Exercise prompt ::
Your answer should be the full listing, copied word for word.
-------- Records to process --------
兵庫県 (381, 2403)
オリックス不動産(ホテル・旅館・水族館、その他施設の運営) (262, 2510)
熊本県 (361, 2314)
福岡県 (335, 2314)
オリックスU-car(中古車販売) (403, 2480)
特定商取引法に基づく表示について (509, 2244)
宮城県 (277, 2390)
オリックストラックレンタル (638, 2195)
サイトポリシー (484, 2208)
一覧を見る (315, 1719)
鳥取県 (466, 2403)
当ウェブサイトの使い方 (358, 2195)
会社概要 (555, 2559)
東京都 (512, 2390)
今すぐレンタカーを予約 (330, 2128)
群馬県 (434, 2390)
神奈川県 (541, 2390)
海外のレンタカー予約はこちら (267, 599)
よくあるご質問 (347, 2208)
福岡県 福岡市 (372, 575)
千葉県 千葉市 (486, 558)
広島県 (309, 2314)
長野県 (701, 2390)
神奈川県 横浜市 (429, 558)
--------
Solution to this exercise ::
兵庫県 (381, 2403)
オリックス不動産(ホテル・旅館・水族館、その他施設の運営) (262, 2510)
熊本県 (361, 2314)
福岡県 (335, 2314)
オリックスU-car(中古車販売) (403, 2480)
特定商取引法に基づく表示について (509, 2244)
宮城県 (277, 2390)
オリックストラックレンタル (638, 2195)
サイトポリシー (484, 2208)
一覧を見る (315, 1719)
鳥取県 (466, 2403)
当ウェブサイトの使い方 (358, 2195)
会社概要 (555, 2559)
東京都 (512, 2390)
今すぐレンタカーを予約 (330, 2128)
群馬県 (434, 2390)
神奈川県 (541, 2390)
海外のレンタカー予約はこちら (267, 599)
よくあるご質問 (347, 2208)
福岡県 福岡市 (372, 575)
千葉県 千葉市 (486, 558)
広島県 (309, 2314)
長野県 (701, 2390)
神奈川県 横浜市 (429, 558)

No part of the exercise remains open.